— BEGIN Extracted text —

Page MenuHomePhabricator

Review comments lost or posted to wrong diff
Closed, ResolvedPublic

Description

For quick context, I am @yelirekim's PM at Uber ATC.

We have a recurring issue that I can't seem to reproduce, the ticket has been open on our install since February. Sporadically, we have users' diff comments either disappear completely, or appear on the wrong diff upon submission. The common thread here seems to be the users have multiple diffs open simultaneously in different tabs and somehow the comments seem to be getting mishandled.

Here is a description from one of our users:

I usually have multiple browser tabs all day long. Very likely multiple reviews open as well.
we do not see comments on the review we are posting to after we post. Before we post, the comments are all visible as unsubmitted. After we hit submit the page updates, all comments are gone however the action associated with the submit (for example request review) gets applied. So you see "requested review" with no comments.

— END Extracted text —
— BEGIN Data rows —

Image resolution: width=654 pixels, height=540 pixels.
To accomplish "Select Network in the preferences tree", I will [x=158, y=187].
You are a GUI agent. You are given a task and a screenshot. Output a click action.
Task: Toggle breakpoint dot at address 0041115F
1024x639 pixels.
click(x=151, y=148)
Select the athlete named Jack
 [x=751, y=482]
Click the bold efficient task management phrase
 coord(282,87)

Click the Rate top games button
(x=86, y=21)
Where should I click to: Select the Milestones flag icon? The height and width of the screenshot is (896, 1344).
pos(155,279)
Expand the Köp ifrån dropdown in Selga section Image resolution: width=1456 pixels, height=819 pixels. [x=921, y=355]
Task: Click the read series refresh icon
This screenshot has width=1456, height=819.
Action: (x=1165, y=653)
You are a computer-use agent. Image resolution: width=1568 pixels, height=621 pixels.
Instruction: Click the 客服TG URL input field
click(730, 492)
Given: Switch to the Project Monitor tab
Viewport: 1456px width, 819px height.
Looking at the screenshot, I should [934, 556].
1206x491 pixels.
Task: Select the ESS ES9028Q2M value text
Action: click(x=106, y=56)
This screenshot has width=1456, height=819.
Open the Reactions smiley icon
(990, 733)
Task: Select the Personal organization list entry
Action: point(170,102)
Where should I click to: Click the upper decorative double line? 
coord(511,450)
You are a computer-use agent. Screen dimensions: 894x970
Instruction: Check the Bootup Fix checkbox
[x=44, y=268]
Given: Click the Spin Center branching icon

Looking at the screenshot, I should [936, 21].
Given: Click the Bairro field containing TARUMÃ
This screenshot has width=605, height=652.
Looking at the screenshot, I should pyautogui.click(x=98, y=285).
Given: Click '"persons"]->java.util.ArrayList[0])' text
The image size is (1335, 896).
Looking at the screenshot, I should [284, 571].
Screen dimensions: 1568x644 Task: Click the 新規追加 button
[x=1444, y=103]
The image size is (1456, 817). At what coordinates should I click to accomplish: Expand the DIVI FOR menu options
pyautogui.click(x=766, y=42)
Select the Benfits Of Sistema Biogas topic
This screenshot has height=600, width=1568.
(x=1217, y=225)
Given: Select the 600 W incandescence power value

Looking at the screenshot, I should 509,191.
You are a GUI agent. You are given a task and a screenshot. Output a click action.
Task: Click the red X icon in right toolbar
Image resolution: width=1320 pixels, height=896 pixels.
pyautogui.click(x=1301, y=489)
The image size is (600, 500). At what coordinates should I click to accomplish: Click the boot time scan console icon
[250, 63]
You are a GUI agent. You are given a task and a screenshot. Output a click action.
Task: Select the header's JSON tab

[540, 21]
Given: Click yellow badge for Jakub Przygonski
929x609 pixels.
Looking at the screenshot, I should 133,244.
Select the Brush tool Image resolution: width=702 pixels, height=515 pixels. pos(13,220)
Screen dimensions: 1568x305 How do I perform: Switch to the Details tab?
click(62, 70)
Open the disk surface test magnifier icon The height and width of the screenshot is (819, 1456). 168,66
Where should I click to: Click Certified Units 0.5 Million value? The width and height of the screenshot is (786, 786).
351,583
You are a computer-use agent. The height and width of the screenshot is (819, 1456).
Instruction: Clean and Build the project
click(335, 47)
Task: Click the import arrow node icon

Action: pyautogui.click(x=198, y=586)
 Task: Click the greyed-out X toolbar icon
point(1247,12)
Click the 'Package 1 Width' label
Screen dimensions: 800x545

— END Data rows —

→ **Request A**
Set down the stretch of the bug report from "We have a recurring" through "be getting mishandled.", word for word.
→ **Request B**
Report every line of the records that contains the string "value", matching case exactly.
The bug report and the records have nothing to do with each other.

→ **Solution A**
We have a recurring issue that I can't seem to reproduce, the ticket has been open on our install since February. Sporadically, we have users' diff comments either disappear completely, or appear on the wrong diff upon submission. The common thread here seems to be the users have multiple diffs open simultaneously in different tabs and somehow the comments seem to be getting mishandled.

→ **Solution B**
Task: Select the ESS ES9028Q2M value text
Given: Select the 600 W incandescence power value
Where should I click to: Click Certified Units 0.5 Million value? The width and height of the screenshot is (786, 786).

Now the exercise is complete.